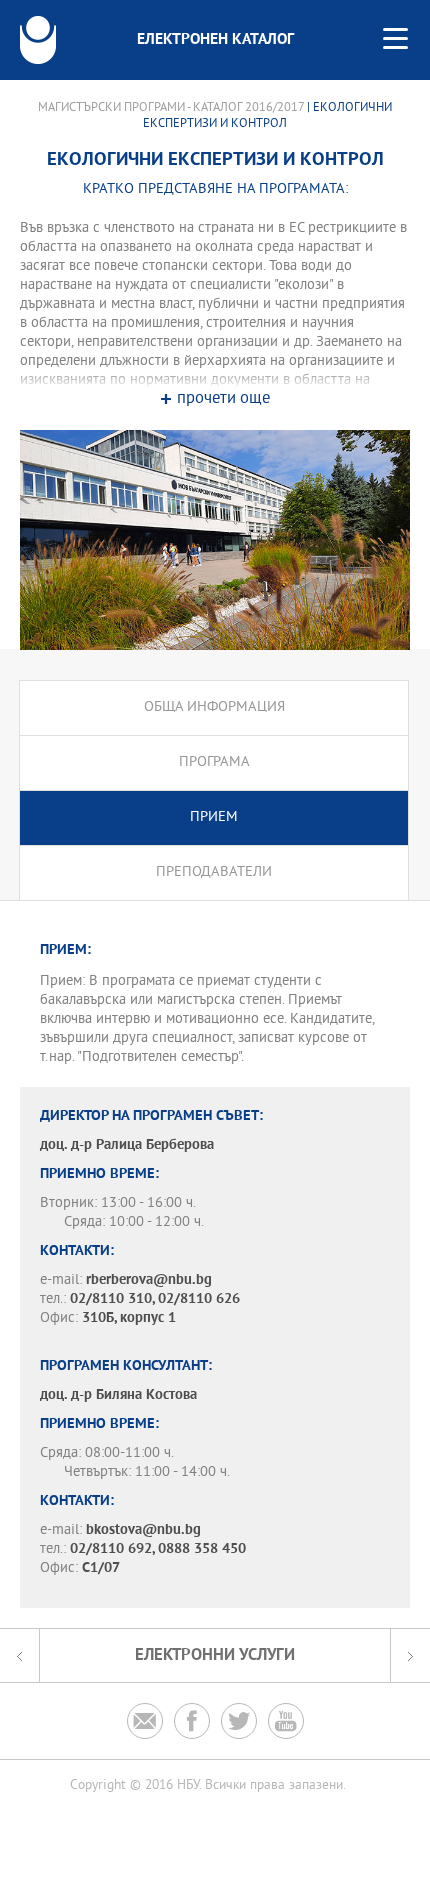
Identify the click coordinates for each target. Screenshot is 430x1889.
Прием (214, 817)
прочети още (223, 399)
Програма (214, 762)
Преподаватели (214, 872)
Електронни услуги (215, 1655)
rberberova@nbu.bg (149, 1280)
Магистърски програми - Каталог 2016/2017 (171, 108)
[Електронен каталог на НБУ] (38, 40)
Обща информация (214, 707)
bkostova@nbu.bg (143, 1530)
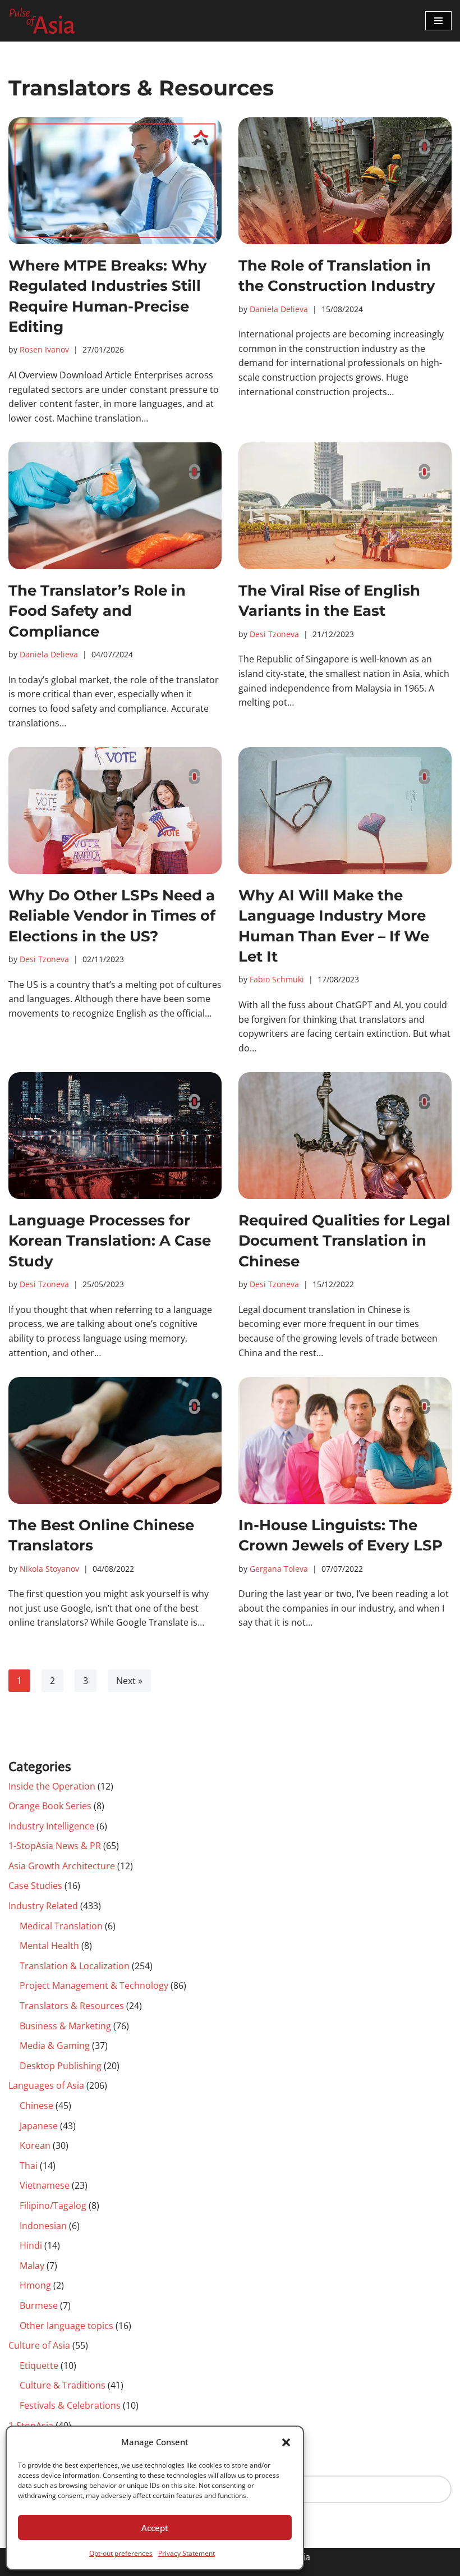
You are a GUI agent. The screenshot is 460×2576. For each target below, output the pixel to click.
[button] (286, 2442)
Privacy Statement (186, 2553)
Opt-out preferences (121, 2553)
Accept (154, 2527)
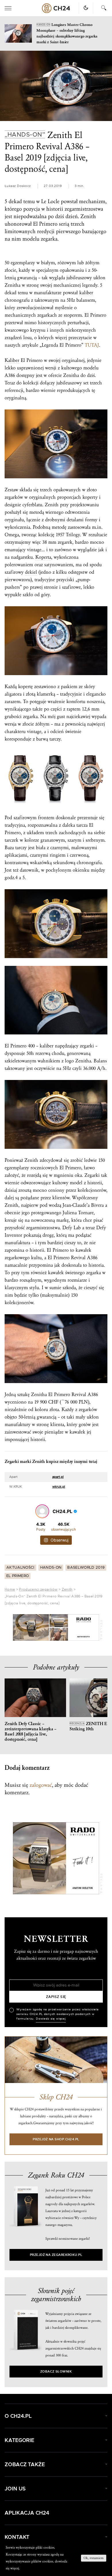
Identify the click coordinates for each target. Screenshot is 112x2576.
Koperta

┄┄┄┄┄┄┄┄┄┄┄┄┄┄┄┄┄┄┄┄

REQUIRED ACTION » From the line containing "You are a GUI" to the last line of the records, inclusive, output the lines exactly as written and nothing else; leave out the pictures.

ANSWER BOX »
You are a GUI agent. The screenshot is 460×2576. For each target below, output the pixel to click.
[button] (286, 2442)
Privacy Statement (186, 2553)
Opt-out preferences (121, 2553)
Accept (154, 2527)
Identify the click coordinates for each target. Screenshot is 112x2576.
Koperta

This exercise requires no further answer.